Non-Payment of Wage Form
Most complaints are made on the Non-Payment of Wage and Workplace Complaint Form. If you were not paid for your work, or you did not receive overtime pay, the state minimum wage, earned vacation wages, your tips or a meal break, use the Non-Payment of Wage and Workplace Complaint Form.
This eform is available in English, Portuguese, and Spanish. For Chinese, please call the Fair Labor Hotline at (617) 727-3465.
Prevailing Wage Form
If you worked on a public works construction project for a city, town or state and believe that you were not paid according to the state prevailing wage law, please download and fill out the Prevailing Wage Rate Complaint Form. This eform is available in English, Portuguese and Spanish.
The Massachusetts prevailing wage laws require that employees on public works projects, except those who perform strictly supervisory functions, be paid a special minimum hourly rate set by the Division of Occupational Safety in the Department of Labor and Workforce Development (M.G.L. c.149, s. 26). If your employer did not perform construction work for a government entity, you should not use this form.
Completing Your Complaint
Before processing your complaint, the Attorney General’s Office must receive full and complete information from you. Please complete all required fields.
You will have the opportunity to upload additional documentation to your complaint after submission. Please make certain you have attached the following information:
- Copies of pay stubs;
- A copy of your employer’s vacation policy, if applicable;
- Any additional information clarifying your claim.

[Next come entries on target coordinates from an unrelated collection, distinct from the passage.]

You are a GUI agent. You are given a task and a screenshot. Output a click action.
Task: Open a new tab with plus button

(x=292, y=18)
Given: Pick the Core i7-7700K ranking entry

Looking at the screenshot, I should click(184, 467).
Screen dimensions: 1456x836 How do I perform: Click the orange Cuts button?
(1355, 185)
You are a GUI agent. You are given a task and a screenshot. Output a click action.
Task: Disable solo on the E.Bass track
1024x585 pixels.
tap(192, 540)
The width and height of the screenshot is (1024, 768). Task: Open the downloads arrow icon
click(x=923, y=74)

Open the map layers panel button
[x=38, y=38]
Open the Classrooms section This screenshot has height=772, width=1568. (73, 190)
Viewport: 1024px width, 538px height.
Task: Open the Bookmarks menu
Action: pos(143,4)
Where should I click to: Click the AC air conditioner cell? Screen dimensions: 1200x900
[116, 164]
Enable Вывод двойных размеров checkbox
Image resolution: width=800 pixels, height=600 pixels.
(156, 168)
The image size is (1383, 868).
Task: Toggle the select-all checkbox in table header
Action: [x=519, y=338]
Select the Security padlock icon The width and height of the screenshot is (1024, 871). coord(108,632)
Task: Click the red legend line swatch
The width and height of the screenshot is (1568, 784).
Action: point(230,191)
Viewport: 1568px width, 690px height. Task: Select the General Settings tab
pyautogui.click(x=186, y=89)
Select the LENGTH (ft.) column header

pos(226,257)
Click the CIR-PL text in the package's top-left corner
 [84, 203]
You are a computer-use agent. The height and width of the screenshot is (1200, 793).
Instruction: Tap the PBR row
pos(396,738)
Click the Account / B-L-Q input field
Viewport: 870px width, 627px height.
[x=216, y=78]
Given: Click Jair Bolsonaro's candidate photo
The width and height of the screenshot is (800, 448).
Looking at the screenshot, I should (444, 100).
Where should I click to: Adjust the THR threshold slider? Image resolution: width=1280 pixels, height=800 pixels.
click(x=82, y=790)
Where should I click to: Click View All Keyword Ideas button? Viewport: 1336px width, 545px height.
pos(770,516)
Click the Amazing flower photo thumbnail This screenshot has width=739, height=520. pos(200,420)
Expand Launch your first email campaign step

When We Receive Your Complaint
Please note that due to the large volume of complaints received by this office, we cannot pursue every complaint that is received and it may take several weeks to process your complaint. Once your complaint is received, a copy may be forwarded to your employer.
The Attorney General's Office will determine what course of action to take based on the information you provide and our own investigation. This action may include:
- Seeking restitution of your unpaid wages;
- Issuing a private right of action so that you may pursue your wages through a civil lawsuit;
- Issuing a citation against your employer; or
- Seeking criminal charges against your employer.
If the Attorney General's Office files criminal charges against your employer for violations of the labor laws, you will be subpoenaed to court as a witness for the Commonwealth. An assistant attorney general will contact you in advance of the court date to explain the court process and review the case with you.
The Attorney General's Office may issue civil citations to employers of employees in Massachusetts for violations of state payment of wage, minimum wage, overtime, prevailing wage, pay stub and record keeping, tip pooling, independent contractor, and retaliation laws. A civil citation may be mailed or hand-delivered to an employer. A citation can include an order for a business to rectify all infractions, as well as repay restitution to one or more employees. A civil penalty up to $25,000 may also be imposed.
If you wish to file your own lawsuit, 90 days after filing a complaint with this office, you may sue your employer in civil court for your wages, with the possibility of triple damages, costs and attorney's fees. You may also request written permission from the Attorney General's Office to proceed before the end of the 90-day waiting period.